Increased heart radiation dose is strongly associated with noncancer-related morbidity and mortality in patients receiving thoracic RT, with a range of heart doses proposed to relate to toxicity, including volume of heart receiving >50 Gy and mean heart dose >10 Gy.^47,48 Importantly, the time scale for these effects is in months to 2 to 3 years after completion of RT, and the mechanism(s) by which heart RT leads to increased morbidity and mortality remains an area of intense active investigation.
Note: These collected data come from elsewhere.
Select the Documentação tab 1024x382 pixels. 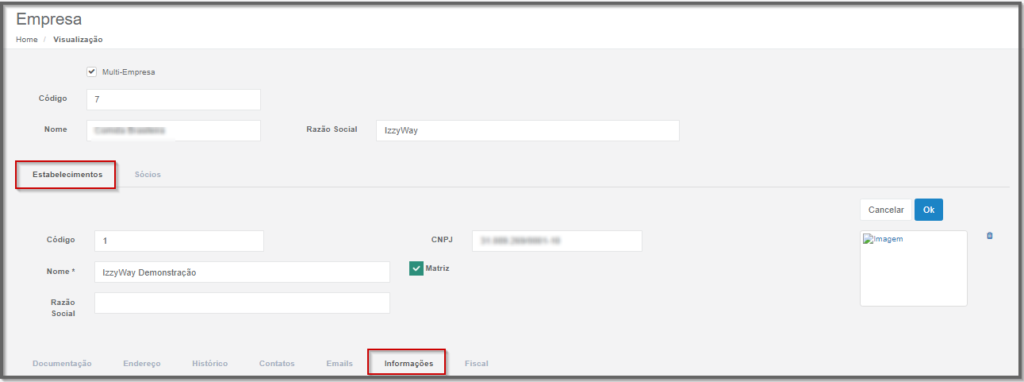[62, 363]

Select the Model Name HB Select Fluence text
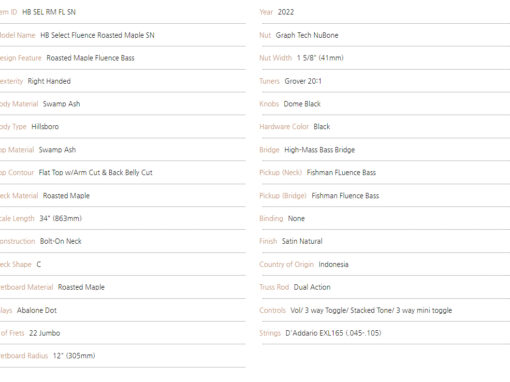(x=97, y=35)
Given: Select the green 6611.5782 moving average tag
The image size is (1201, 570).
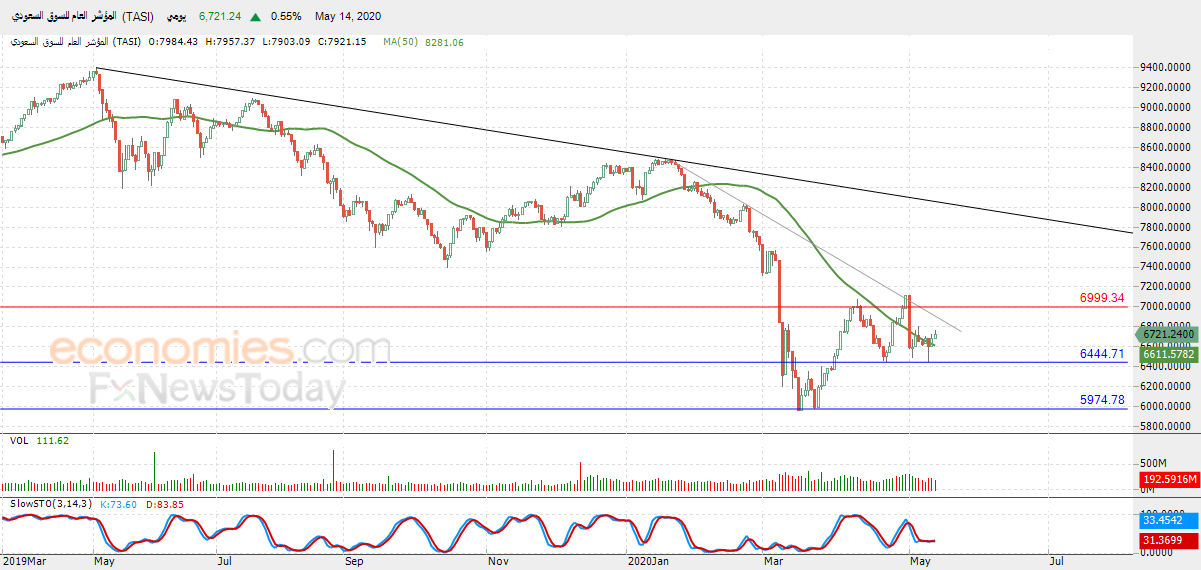Looking at the screenshot, I should point(1169,353).
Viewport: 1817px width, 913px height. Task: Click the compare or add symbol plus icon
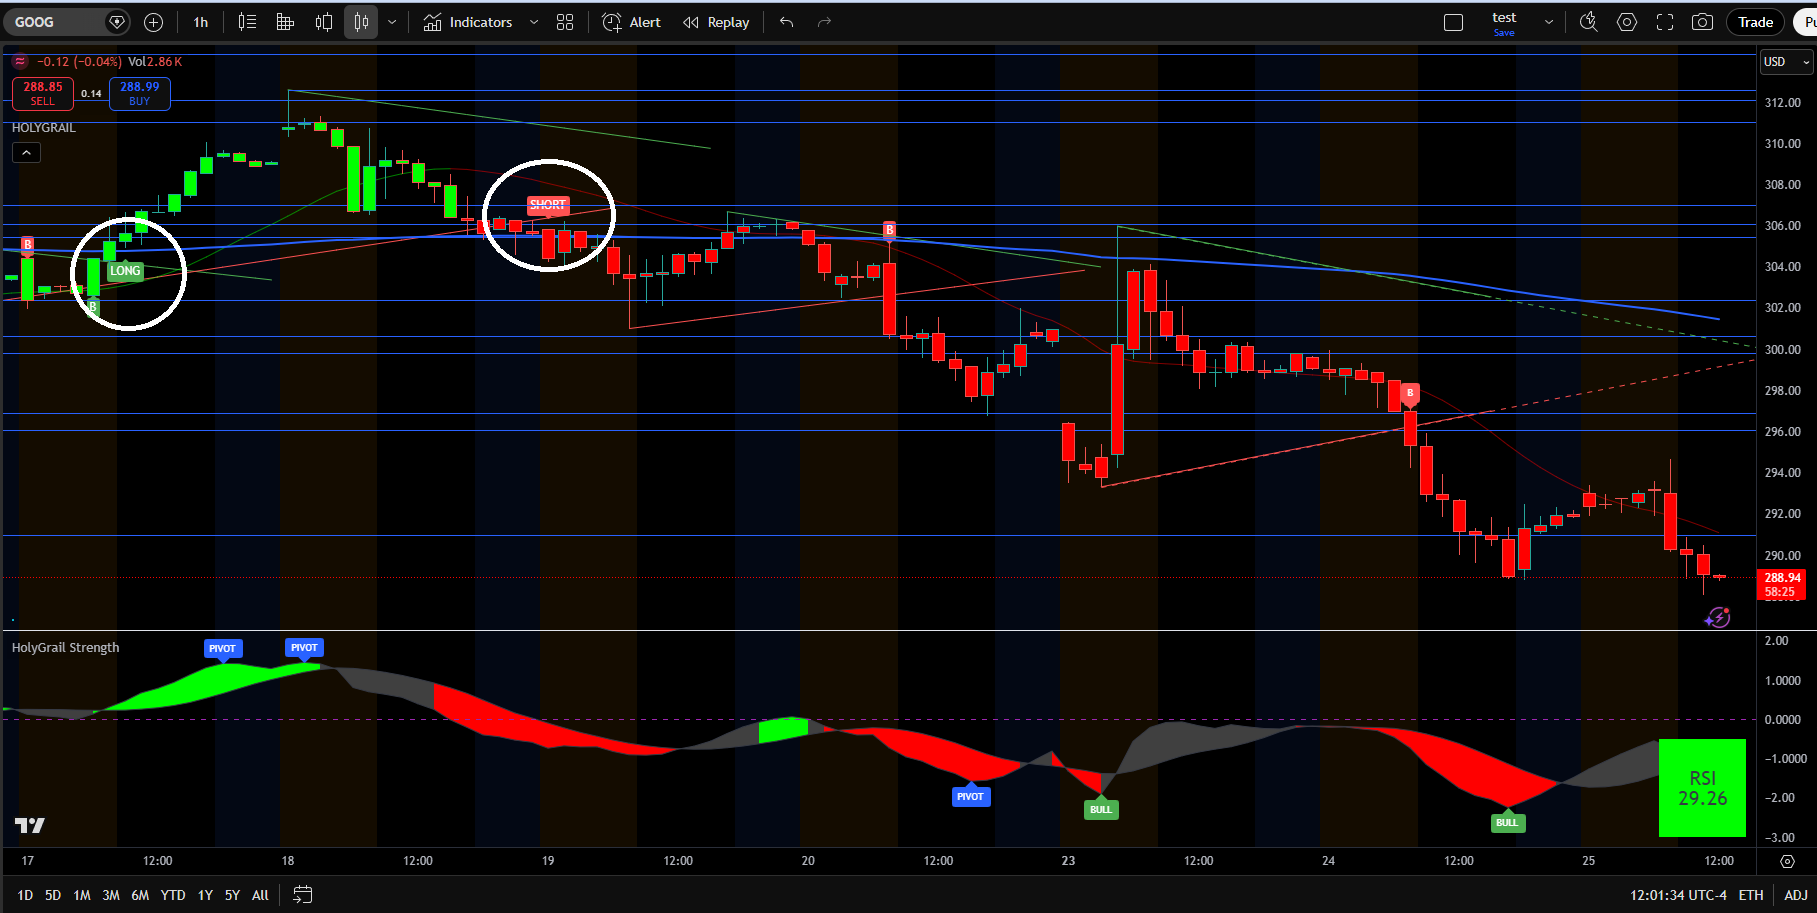(x=153, y=22)
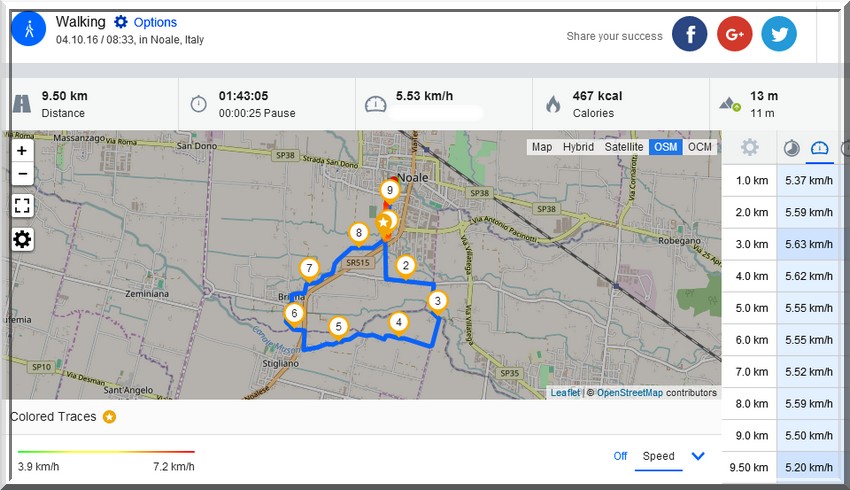The height and width of the screenshot is (490, 850).
Task: Open the OpenStreetMap contributors link
Action: coord(629,393)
In our previous work, we found that partial heart volume irradiation with a single fraction of 40 Gy produces pathologic and physiological heart damage within 8 to 16 weeks that mimics clinical multifraction RT-induced heart disease.¹⁸ Furthermore, we emphasize the increasing relevance of this model to the clinical use of ultrahypofractionated (1–5 fraction) regimens in thoracic RT, as well as in clinical and preclinical investigations of F-PRT.^49–52 Nevertheless, we acknowledge that this single fraction, 8- to 16-week model may limit our ability to observe other potentially clinically relevant aspects of RIHD. Having established the FLASH sparing effects through this model, the future steps include the implementation of additional single doses to generate dose-response curves for various endpoints and to investigate the effect of 3 to 5 fraction F-PRT regimens with longer follow-up periods. In addition, our future studies will explore the effect of focal PRT on the unirradiated base structure of the mouse heart, given its sensitivity to radiation. Despite these limitations, we believe that our study holds important ramifications for patient care and that, ultimately, F-PRT should be tested in larger animal models (eg, mini pigs) characterized by longer lifespans and potentially improved radiobiological modeling of human tissues.

Conclusion

In this study, we demonstrate that F-PRT spares cardiac apex from both acute and chronic toxicities compared with S-PRT. F-PRT initiates a less intense inflammatory response, accompanied by a minimal change in TGF-β1 lev els. RNA-seq data and immunofluorescence analysis, in turn, suggest that F-PRT mitigates RIMF and maintains cardiac functionality. Overall, this study set the base to further test the ability of F-PRT to enhance the management of thoracic malignancies compared with traditional PRT and to initiate human clinical trials for patients with cancer undergoing RT.

Data Sharing Statement:

Research data are stored in an institutional repository and will be shared upon request to the corresponding author.